Modello francese o anglosassone? Danese o svedese?
Più sociale o più liberale? Oppure,
un po’ di questo con una parte di quello? Si
potrebbe discuterne all’infinito: se funzioni
meglio uno o l’altro, a partire da una realtà
data o da un’astrazione modellata.
Il prossimo 27 e 28 ottobre, convocati dalla presidenza
britannica dell’Unione europea, è proprio
di questo che discuteranno i Venticinque in una riunione
informale fortemente voluta dall’ospite di turno.
È stato Tony Blair a volere il summit: per
cercare una via d’uscita al dibattito sull’avvenire
del modello economico e sociale europeo di fronte
alla mondializzazione e, in subordine, per una resa
dei conti con i francesi riottosi ad accettare le
lezioni economiche e pragmatiche del nuovo laburismo
blairiano.
Il premier britannico, dopo aver segnato dei punti
a proprio favore in giugno nel corso del Consiglio
europeo, ora vuole consolidare la propria leadership
sul Vecchio continente incassando nuovo consenso attraverso
l’esibizione delle virtuose performance nazionali.
Naturalmente lo show è rivolto principalmente
ai paesi di recente adesione che, per allineare i
propri standard economici e sociali a quelli euroccidentali,
sono alla ricerca di valide ricette.
Alla fine di settembre, rivolgendosi al suo partito
in occasione del congresso, Blair non ha lesinato
chiarezza: “Noi, i laburisti, siamo gli artefici
del cambiamento. Il malessere della Francia, l’angoscia
della Germania non fanno per noi!”. Chiarissimo:
il modello franco-tedesco segna il passo, noi funzioniamo
e cresciamo.
Grande antagonista di quello anglosaxon,
alleato con quello renano declinato alla tedesca,
ora, sembra, in declino. Ma insomma, che cos’è
il modello francese? Nicolas Sarkozy, presidente dell’Ump
e ministro dell’Interno, lo vuole “rompere,
Dominique De Villepin, primo ministro del governo
francese, lo vuole mettere a punto, i socialisti riformare,
ma di cosa si tratta con precisione?
Dopo l’ultima Guerra mondiale, l’idea
– che del resto veniva da lontano – era
chiara: lo Stato-provvidenza deve procurare al cittadino-lavoratore
e alla sua famiglia un reddito differito al fine di
proteggerlo dai rischi della vita.
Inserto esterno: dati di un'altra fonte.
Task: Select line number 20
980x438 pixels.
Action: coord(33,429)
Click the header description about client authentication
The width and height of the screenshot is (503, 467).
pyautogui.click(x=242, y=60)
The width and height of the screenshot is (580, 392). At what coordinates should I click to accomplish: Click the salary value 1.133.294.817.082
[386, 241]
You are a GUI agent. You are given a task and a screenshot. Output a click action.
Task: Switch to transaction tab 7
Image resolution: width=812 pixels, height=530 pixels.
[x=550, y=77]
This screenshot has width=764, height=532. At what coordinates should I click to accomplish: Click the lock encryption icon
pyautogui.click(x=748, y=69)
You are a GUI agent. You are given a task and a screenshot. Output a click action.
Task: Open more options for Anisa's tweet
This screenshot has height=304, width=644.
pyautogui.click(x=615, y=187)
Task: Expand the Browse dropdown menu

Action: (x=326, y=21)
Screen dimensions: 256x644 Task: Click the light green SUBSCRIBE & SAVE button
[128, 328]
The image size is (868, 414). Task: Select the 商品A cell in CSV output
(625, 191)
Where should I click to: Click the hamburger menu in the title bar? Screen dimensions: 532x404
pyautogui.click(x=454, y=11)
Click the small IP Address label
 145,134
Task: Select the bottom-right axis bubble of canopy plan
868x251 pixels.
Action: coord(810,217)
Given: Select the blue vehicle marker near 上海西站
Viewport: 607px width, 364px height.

Il mezzo per farlo
la Sécurité sociale. Le risorse
complementari avrebbero sostenuto il consumo interno,
quindi la crescita e l’occupazione.
Tutto ha funzionato fino al giungere della mondializzazione,
quando motore della crescita, al fianco di quello
interno, è diventato il mercato esterno, l’esportazione.
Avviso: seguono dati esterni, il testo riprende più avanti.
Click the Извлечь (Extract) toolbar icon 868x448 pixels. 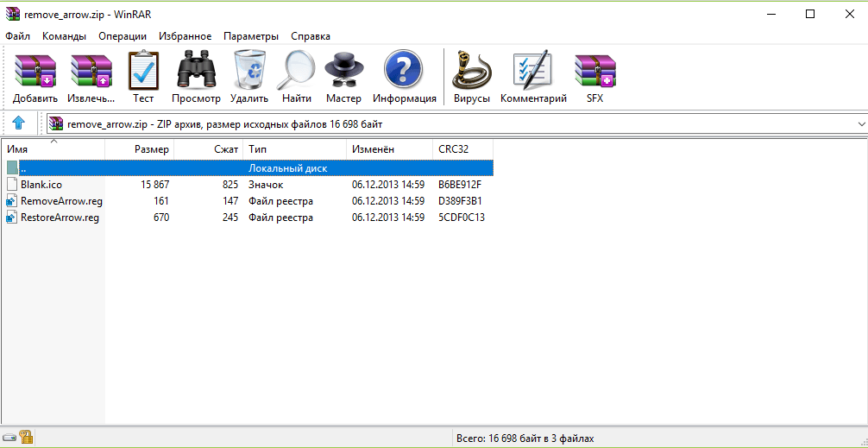(x=91, y=71)
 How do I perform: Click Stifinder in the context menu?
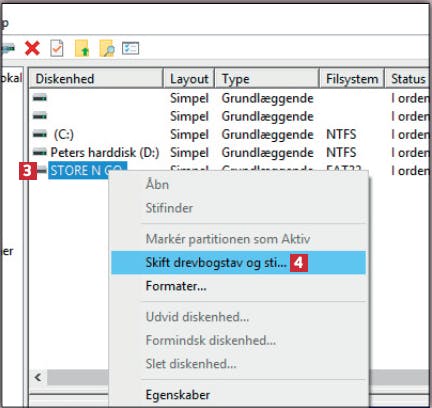pos(169,208)
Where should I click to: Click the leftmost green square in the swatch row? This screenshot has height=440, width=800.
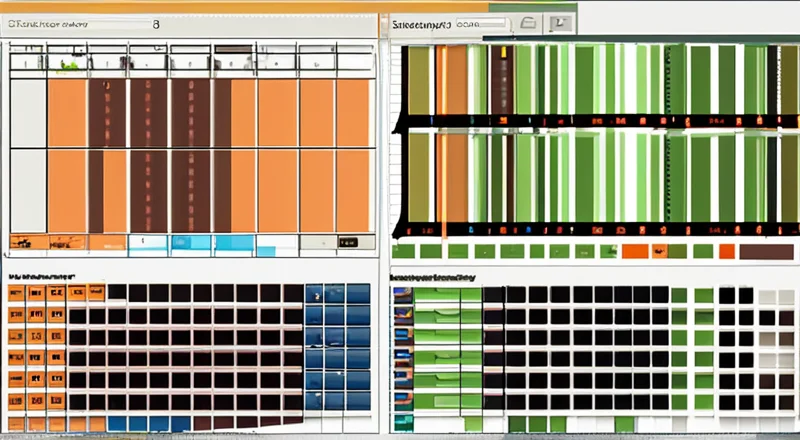(403, 252)
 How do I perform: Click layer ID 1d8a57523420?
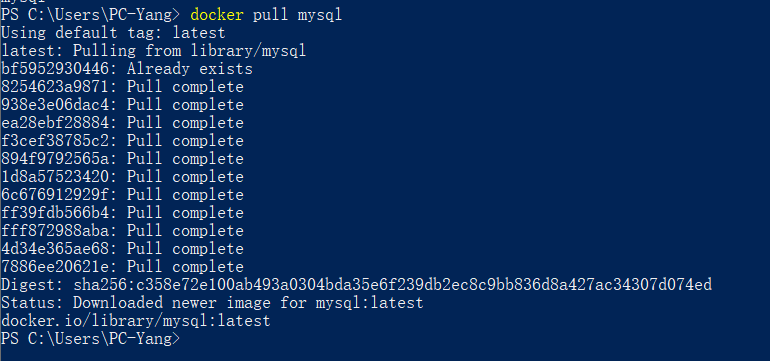tap(55, 177)
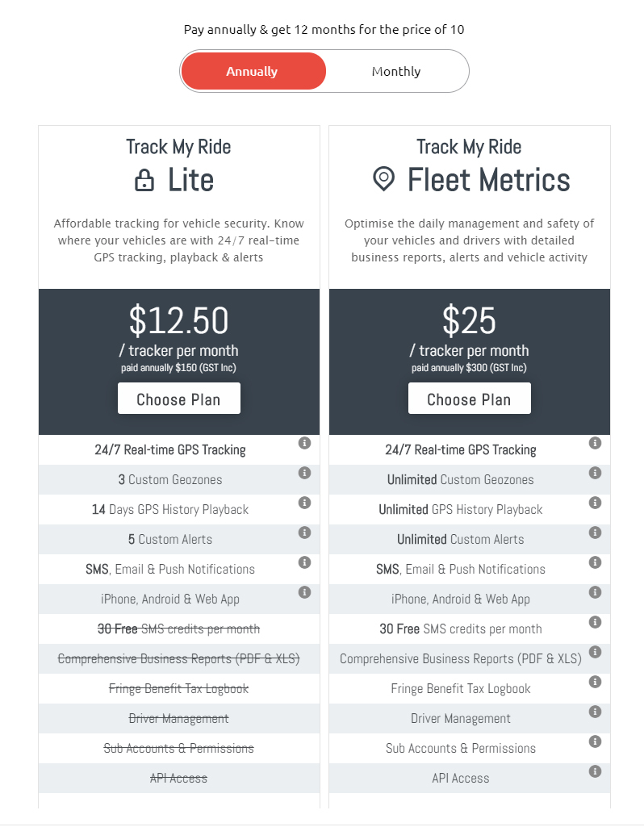Click info icon for Unlimited GPS History Playback
The image size is (644, 827).
(595, 503)
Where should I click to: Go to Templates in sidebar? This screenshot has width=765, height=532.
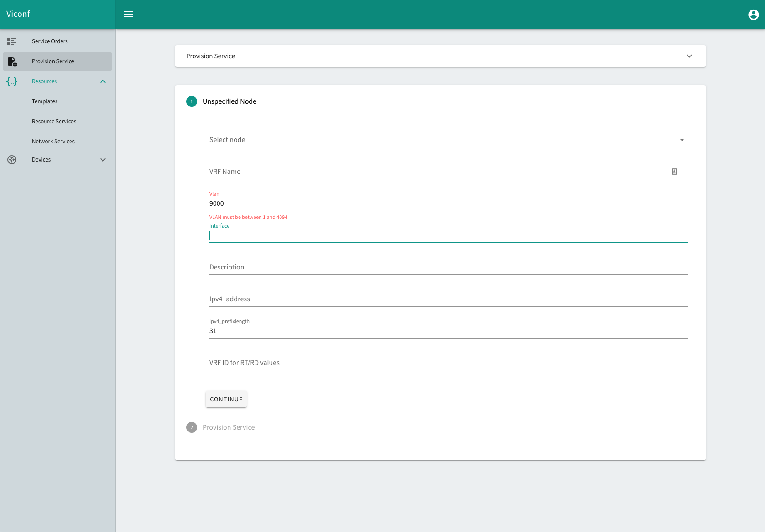coord(45,101)
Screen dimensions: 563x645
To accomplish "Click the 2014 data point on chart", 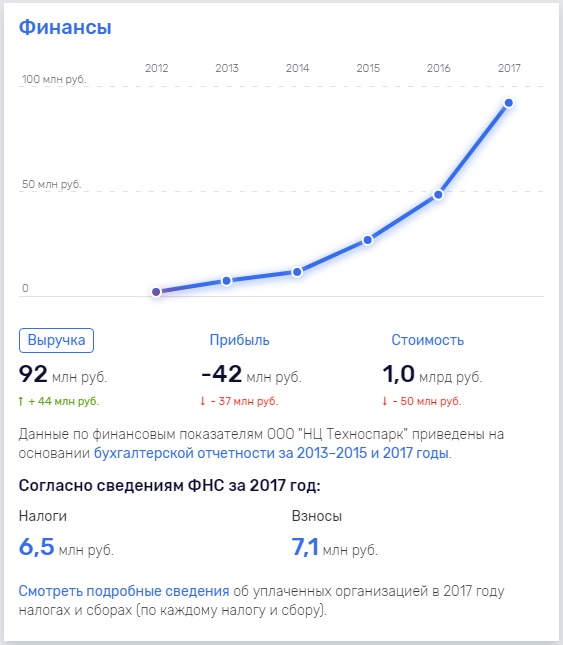I will (x=297, y=272).
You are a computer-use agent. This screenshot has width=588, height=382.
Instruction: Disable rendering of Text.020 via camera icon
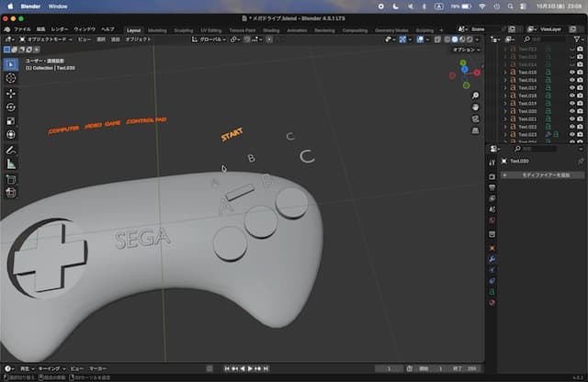point(581,111)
Il costo del lavoro è improvvisamente diventato
alto e le aziende hanno cominciato a mal sopportare
gli oneri da versare per la coesione sociale e la
protezione dei lavoratori. La competitività
globale ha imposto delocalizzazione e nuovi contratti
flessibili-precari. Gli attuali parametri negativi
francesi – flebile crescita e disoccupazione
– derivano da qui: una spesa sociale tendenzialmente
in aumento e una diminuzione della competitività.
In sostanza, secondo i detrattori, eccesso di rigidità
e mancato adattamento alle dinamiche della globalizzazione.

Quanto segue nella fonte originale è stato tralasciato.